Psycopg2 works with Spark version 2.4, Python 2, Glue 1.0 however it does not work with python 3 ( Spark version 2.4, Python 3, Glue 1.0). To work with python 2, we need to install the psycopg2-binary with python 2, pass the zipped module as extra python library under "Python library path" and run a Glue Spark job with Spark version 2.4, Python 2, Glue 1.0.

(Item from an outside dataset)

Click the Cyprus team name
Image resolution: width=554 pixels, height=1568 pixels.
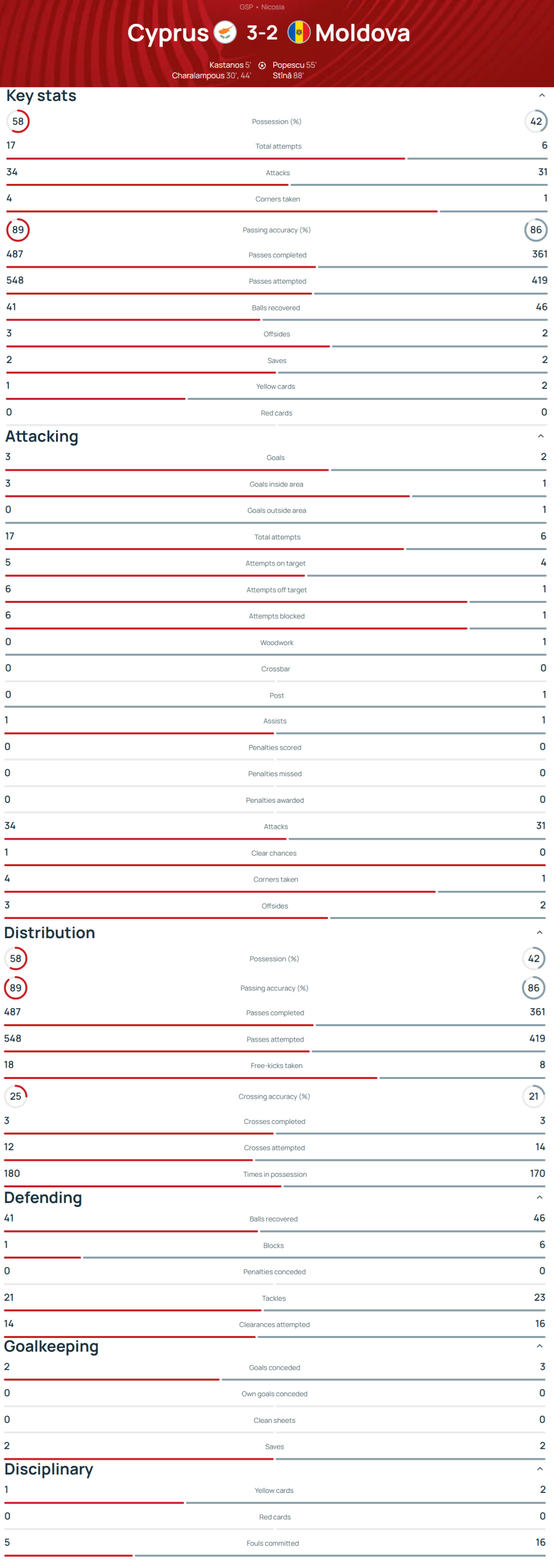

Basically you can build the module using the following steps -
mkdir psycopg2-binary
cd psycopg2-binary
pip install psycopg2-binary -t .
zip -r9 psycopg2.zip *ETL code using psycopg2
from awsglue.transforms import *
from awsglue.utils import getResolvedOptions
from pyspark.context import SparkContext
from awsglue.context import GlueContext
from awsglue.job import Job
import sys
import os
import zipfile
## @params: [JOB_NAME]
args = getResolvedOptions(sys.argv, ['JOB_NAME'])
sc = SparkContext()
glueContext = GlueContext(sc)
spark = glueContext.spark_session
job = Job(glueContext)
job.init(args['JOB_NAME'], args)
zip_ref = zipfile.ZipFile('./psycopg2.zip', 'r')
print(os.listdir('.'))
zip_ref.extractall('/tmp/packages')
zip_ref.close()
sys.path.insert(0, '/tmp/packages')
import psycopg2
print ("********************************")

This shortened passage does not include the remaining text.